What to do.
1. In the research overview, which two television shows does the project on rape-revenge television examine?
2. State whether each statement agrees with the research overview, answering yes or no and quoting the words that decide it. (a) Emma studies in the Department of Communication Studies at Colorado State University. (b) Her dissertation concerns the #MeToo movement's impact on representations of sexual violence in popular film and television. (c) The Bridgerton project argues that the series succeeds in subverting hierarchies.
3. Copy the research overview between "She is currently" and "and other conferences.", inclusive, and put "thesis" in place of "dissertation".

[Text provided Boundary: Start]

Overview of Research

Emma is a Ph.D. candidate studying film, television, and popular culture in the Department of Communication Studies at Colorado State University. Her research interests include feminist media studies, media industries, and representations of sexual violence in popular culture.

She is currently writing her dissertation on the #MeToo movement’s impact on the representations of sexual violence in popular film and television. Emma regularly presents her research on fan communities, feminist rhetoric, and representations of sexual violence in popular culture at the Society of Cinema and Media Studies, the National Communication Association, and other conferences.


Current Projects

Rape-Revenge Television in the Wake of #MeToo: Proxy and Imagined Violence in Big Little Lies and I May Destroy You

Rape-revenge narratives are no stranger to our screens but take on new implications in the wake of the #MeToo movement. I propose a redevelopment of the rape-revenge narrative as illustrated in the television shows Big Little Lies and I May Destroy You. In contrast to the structure of the rape-revenge narratives that feature purposeful, violent revenge against perpetrators by survivors of sexual violence, rape-revenge narratives in the wake of #MeToo opt for violence occurring on behalf of others or through imagined scenarios. I argue that these forms of violence reflect the #MeToo movement’s emphasis on survivor solidarity and institutional failure. Ultimately, this article seeks to create a newfound understanding of rape-revenge narratives in the context of contemporary television. Although depictions of sexual violence on the screen remain complex, the redevelopment of violence in contemporary rape-revenge television provides opportunities to reflect on both the priorities and shortcomings of the #MeToo movement.

“Separate Societies Divided by Color”: Quasi-Color Consciousness and Sexual Violence in Netflix’s Bridgerton

As one of Netflix’s most popular original series, Bridgerton (2020–) repackages the period drama for contemporary audiences with its racially diverse cast. However, the hit series’ efforts to be color-conscious present representational quandaries. Bridgerton does not account for racist social structures, fails to subvert hierarchies, replicates racial stereotypes, and erases Black men as victims of sexual violence through a narrative and casting practice I term “quasi-color consciousness.” Bridgerton is illustrative of how inclusivity tactics in 2020s television attempt to respond to criticisms of colorblind casting, yet still fail characters of color.

[Text provided Boundary: End]
[Material provided Boundary: Start]

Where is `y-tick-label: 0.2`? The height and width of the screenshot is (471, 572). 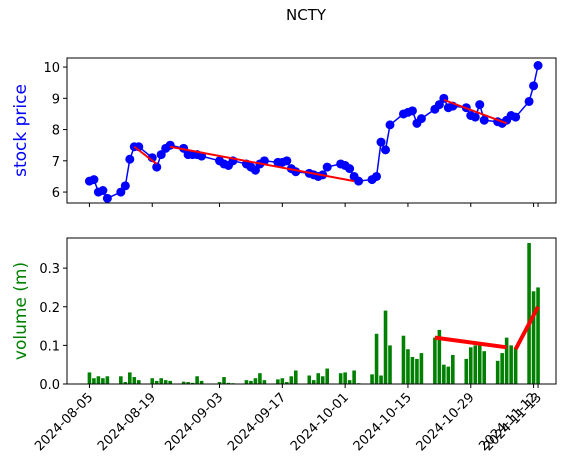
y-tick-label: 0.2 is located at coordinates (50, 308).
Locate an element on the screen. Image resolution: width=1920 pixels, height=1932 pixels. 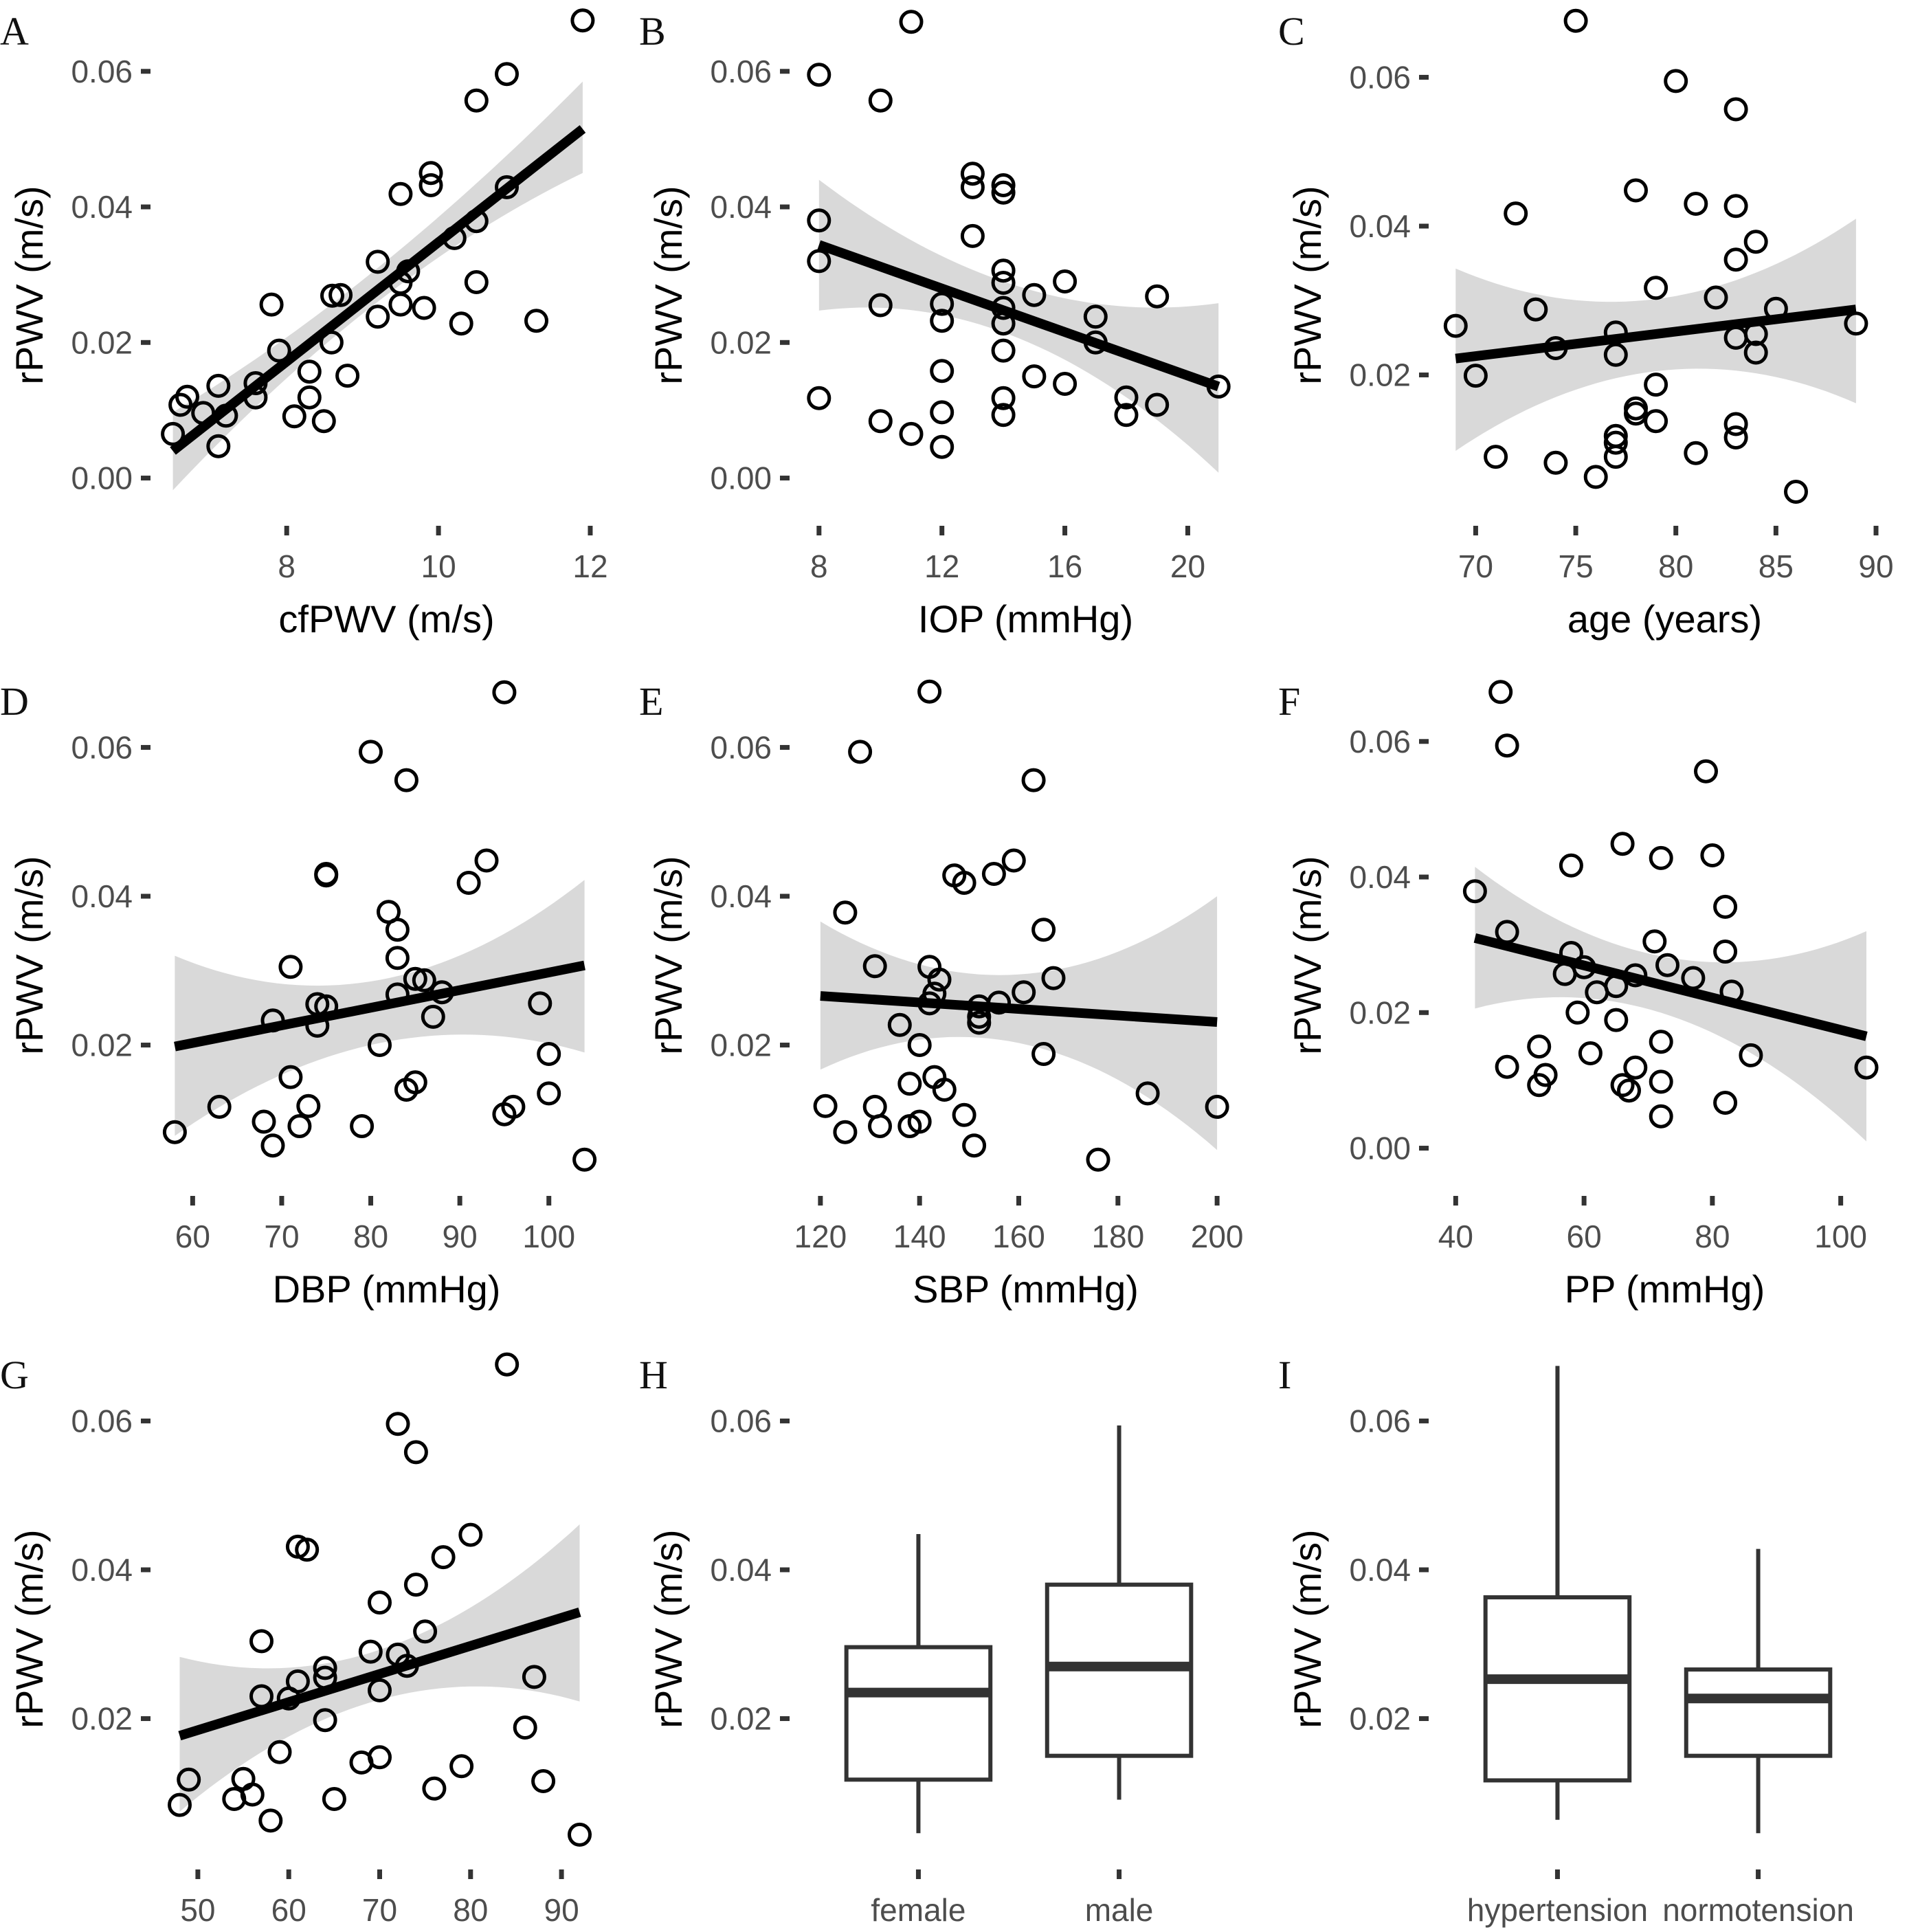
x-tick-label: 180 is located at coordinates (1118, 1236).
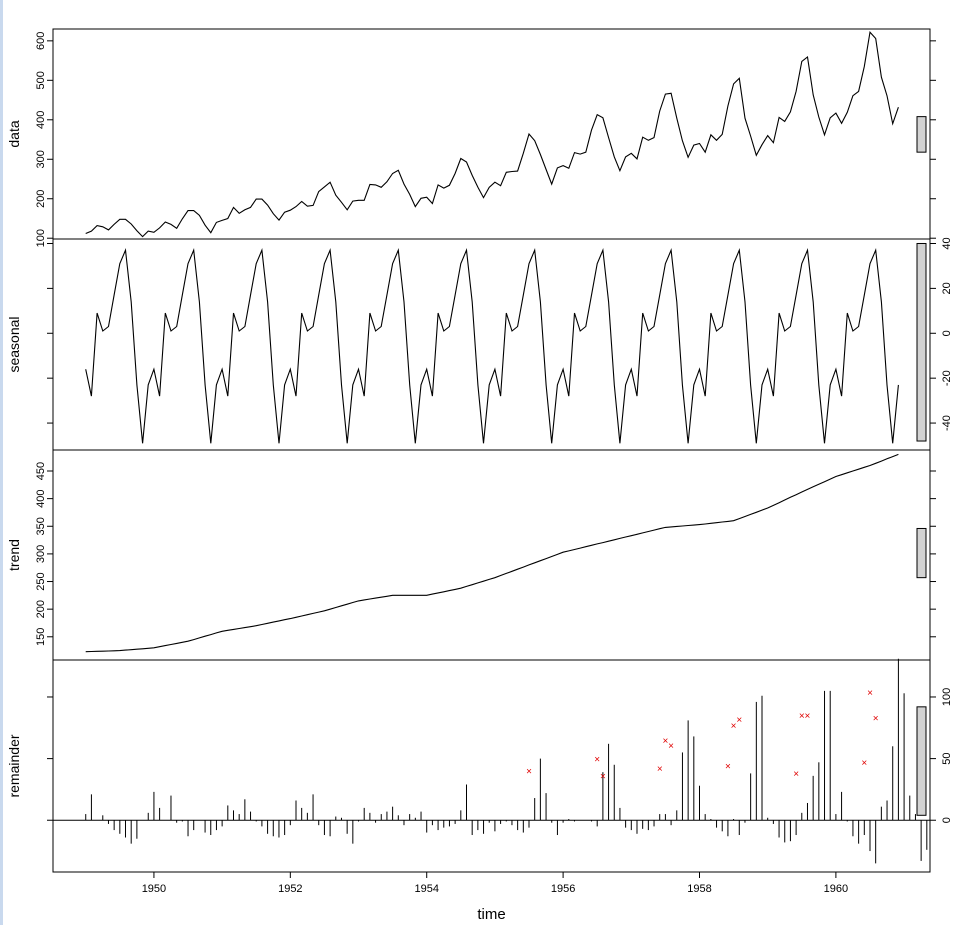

[Material provided Boundary: End]

Answer list.
1. Big Little Lies and I May Destroy You.

2.
(a) Yes: "in the Department of Communication Studies at Colorado State University."
(b) Yes: "She is currently writing her dissertation on the #MeToo movement’s impact on the representations of sexual violence in popular film and television."
(c) No: "fails to subvert hierarchies."

3.
She is currently writing her thesis on the #MeToo movement’s impact on the representations of sexual violence in popular film and television. Emma regularly presents her research on fan communities, feminist rhetoric, and representations of sexual violence in popular culture at the Society of Cinema and Media Studies, the National Communication Association, and other conferences.